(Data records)
====================
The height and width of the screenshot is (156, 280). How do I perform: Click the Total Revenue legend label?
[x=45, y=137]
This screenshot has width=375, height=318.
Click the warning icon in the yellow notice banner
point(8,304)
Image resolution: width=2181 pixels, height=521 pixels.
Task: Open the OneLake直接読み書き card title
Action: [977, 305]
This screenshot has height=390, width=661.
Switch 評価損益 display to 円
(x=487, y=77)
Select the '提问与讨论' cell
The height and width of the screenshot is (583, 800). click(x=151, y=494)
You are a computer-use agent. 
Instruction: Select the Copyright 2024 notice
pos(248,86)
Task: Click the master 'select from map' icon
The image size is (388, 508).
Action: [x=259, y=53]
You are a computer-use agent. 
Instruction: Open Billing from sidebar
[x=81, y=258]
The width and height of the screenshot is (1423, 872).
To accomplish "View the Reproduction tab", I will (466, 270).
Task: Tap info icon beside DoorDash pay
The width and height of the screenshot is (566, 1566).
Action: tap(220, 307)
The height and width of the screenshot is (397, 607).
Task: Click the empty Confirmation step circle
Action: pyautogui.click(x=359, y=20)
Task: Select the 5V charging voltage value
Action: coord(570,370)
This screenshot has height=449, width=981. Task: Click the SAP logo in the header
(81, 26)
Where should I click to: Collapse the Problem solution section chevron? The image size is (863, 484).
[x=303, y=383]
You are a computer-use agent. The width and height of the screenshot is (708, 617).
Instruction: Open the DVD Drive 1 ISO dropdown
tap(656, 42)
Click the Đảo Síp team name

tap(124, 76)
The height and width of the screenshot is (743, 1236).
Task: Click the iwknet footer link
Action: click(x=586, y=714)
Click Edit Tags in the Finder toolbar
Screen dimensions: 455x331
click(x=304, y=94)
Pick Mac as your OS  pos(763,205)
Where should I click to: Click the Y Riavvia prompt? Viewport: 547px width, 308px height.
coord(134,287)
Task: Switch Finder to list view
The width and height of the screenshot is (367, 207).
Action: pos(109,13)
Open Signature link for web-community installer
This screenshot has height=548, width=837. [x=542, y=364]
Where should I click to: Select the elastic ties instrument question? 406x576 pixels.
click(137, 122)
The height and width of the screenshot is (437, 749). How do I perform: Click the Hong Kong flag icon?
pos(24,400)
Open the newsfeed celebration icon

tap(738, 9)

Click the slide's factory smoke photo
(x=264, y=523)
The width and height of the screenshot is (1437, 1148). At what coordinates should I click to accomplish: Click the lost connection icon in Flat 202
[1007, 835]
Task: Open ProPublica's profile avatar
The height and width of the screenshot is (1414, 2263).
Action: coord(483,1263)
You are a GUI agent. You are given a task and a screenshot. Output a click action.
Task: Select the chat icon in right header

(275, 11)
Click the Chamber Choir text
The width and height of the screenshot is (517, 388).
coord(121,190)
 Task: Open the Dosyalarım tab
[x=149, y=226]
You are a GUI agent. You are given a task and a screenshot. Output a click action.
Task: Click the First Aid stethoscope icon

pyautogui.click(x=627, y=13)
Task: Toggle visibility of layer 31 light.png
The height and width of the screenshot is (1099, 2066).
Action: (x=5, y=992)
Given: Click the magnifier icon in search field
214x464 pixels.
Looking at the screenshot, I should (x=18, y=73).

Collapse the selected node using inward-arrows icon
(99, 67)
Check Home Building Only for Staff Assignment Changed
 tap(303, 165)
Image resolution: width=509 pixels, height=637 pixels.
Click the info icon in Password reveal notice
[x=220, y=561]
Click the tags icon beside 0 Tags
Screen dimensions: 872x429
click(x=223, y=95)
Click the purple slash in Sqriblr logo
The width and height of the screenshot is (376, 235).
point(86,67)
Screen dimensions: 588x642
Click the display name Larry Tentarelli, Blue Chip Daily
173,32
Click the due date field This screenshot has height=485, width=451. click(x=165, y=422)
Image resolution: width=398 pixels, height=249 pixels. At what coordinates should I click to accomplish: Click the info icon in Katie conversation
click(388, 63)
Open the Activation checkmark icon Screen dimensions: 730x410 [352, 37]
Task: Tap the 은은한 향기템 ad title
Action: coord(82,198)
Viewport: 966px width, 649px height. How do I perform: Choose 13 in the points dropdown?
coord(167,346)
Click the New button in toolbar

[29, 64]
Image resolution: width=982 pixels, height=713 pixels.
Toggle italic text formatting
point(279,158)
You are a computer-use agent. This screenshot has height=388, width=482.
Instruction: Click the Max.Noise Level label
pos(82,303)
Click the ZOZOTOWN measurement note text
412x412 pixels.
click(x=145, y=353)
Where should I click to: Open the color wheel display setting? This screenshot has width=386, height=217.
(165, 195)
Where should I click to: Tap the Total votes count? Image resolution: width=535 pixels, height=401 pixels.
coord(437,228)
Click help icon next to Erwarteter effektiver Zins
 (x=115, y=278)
====================
GIVEN TASK
Render the stretch from the line containing "Image resolution: width=398" through the last line as a JSON list of strings, one string per line, leaving out blank lines.

TASK RESPONSE
[
  "Image resolution: width=398 pixels, height=249 pixels. At what coordinates should I click to accomplish: Click the info icon in Katie conversation",
  "click(388, 63)",
  "Open the Activation checkmark icon Screen dimensions: 730x410 [352, 37]",
  "Task: Tap the 은은한 향기템 ad title",
  "Action: coord(82,198)",
  "Viewport: 966px width, 649px height. How do I perform: Choose 13 in the points dropdown?",
  "coord(167,346)",
  "Click the New button in toolbar",
  "[29, 64]",
  "Image resolution: width=982 pixels, height=713 pixels.",
  "Toggle italic text formatting",
  "point(279,158)",
  "You are a computer-use agent. This screenshot has height=388, width=482.",
  "Instruction: Click the Max.Noise Level label",
  "pos(82,303)",
  "Click the ZOZOTOWN measurement note text",
  "412x412 pixels.",
  "click(x=145, y=353)",
  "Where should I click to: Open the color wheel display setting? This screenshot has width=386, height=217.",
  "(165, 195)",
  "Where should I click to: Tap the Total votes count? Image resolution: width=535 pixels, height=401 pixels.",
  "coord(437,228)",
  "Click help icon next to Erwarteter effektiver Zins",
  " (x=115, y=278)"
]